* _To do_: In this exercise, print only the lines from the line with "Given: Click the '(TCO 7)' text" to the last line of the data below, inclusive. Any pictures should be left out.

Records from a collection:
+++
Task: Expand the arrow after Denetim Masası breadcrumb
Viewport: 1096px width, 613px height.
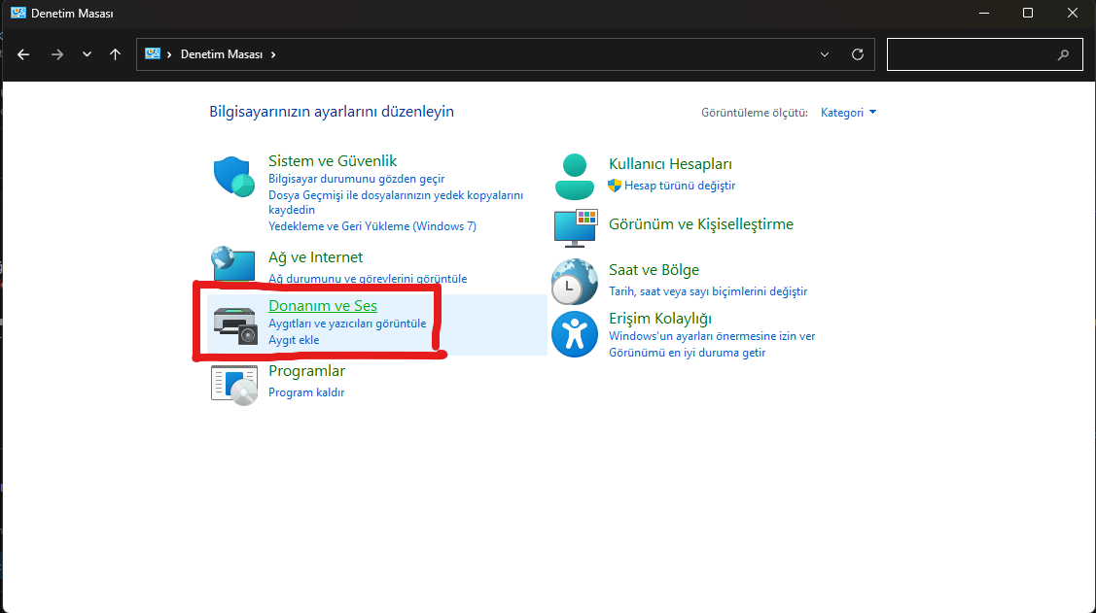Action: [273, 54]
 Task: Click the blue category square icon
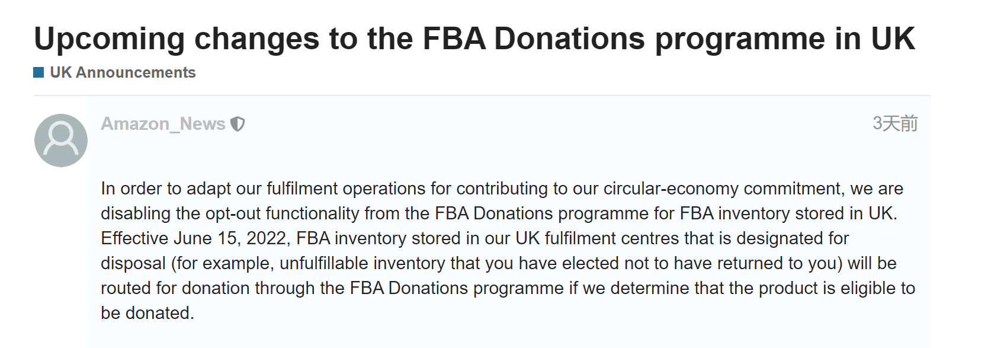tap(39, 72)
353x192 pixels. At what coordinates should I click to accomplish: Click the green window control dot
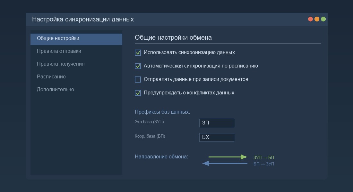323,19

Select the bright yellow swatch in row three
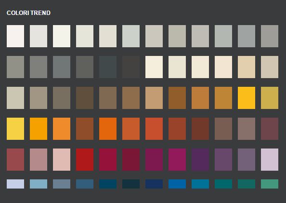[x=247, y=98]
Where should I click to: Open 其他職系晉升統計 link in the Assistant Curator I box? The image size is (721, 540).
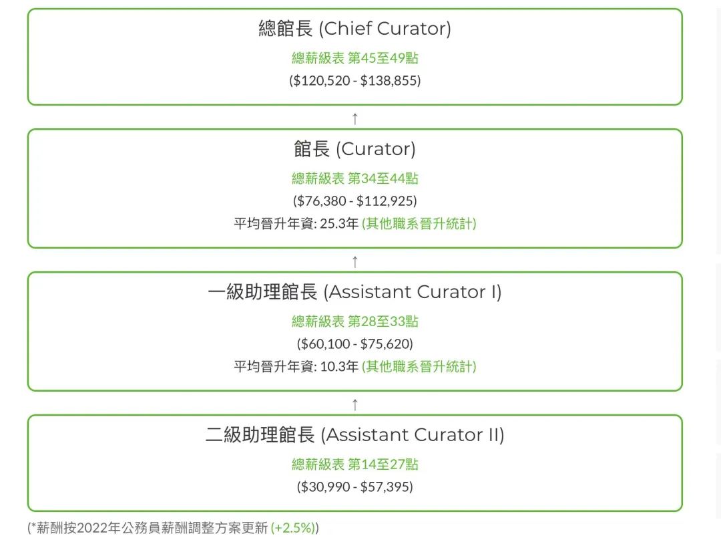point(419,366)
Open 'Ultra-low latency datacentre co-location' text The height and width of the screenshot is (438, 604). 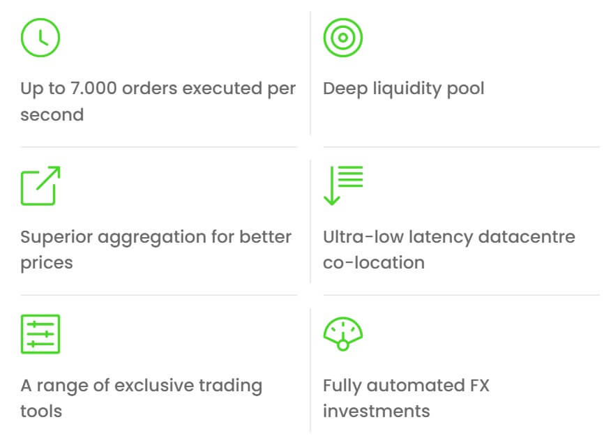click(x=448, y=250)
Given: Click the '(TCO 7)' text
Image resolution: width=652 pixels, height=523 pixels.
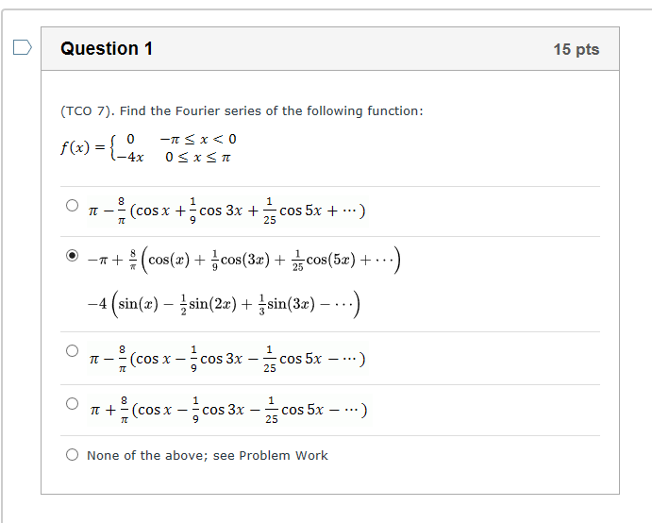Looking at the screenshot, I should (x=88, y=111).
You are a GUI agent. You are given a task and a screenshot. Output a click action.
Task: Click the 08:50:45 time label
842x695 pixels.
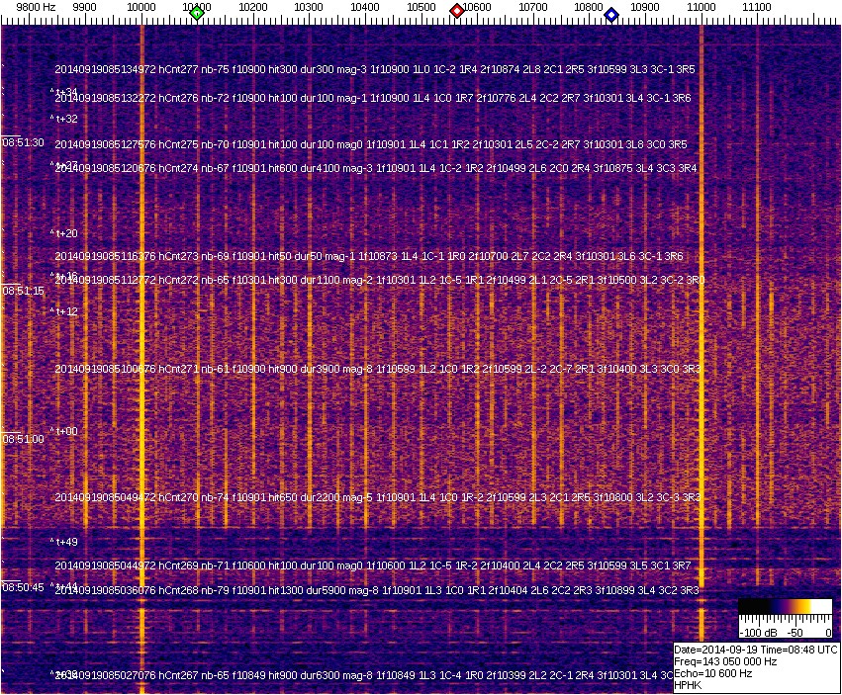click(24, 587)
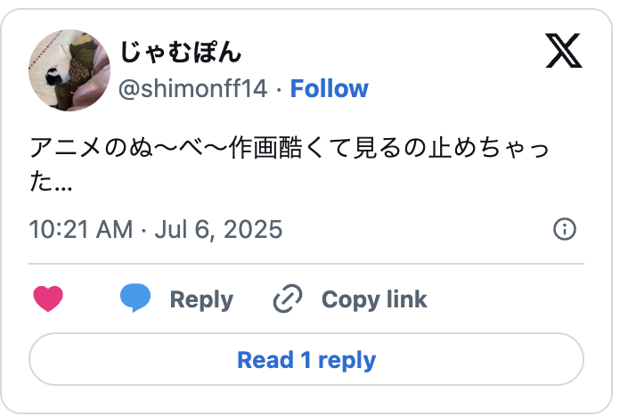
+++
* _Solved problem_:
Given: Click the '(TCO 7)' text
Image resolution: width=652 pixels, height=523 pixels.
Looking at the screenshot, I should (x=88, y=111).
You are a GUI agent. You are given a task and a screenshot. Output a click action.
Task: Click the 08:50:45 time label
842x695 pixels.
click(24, 587)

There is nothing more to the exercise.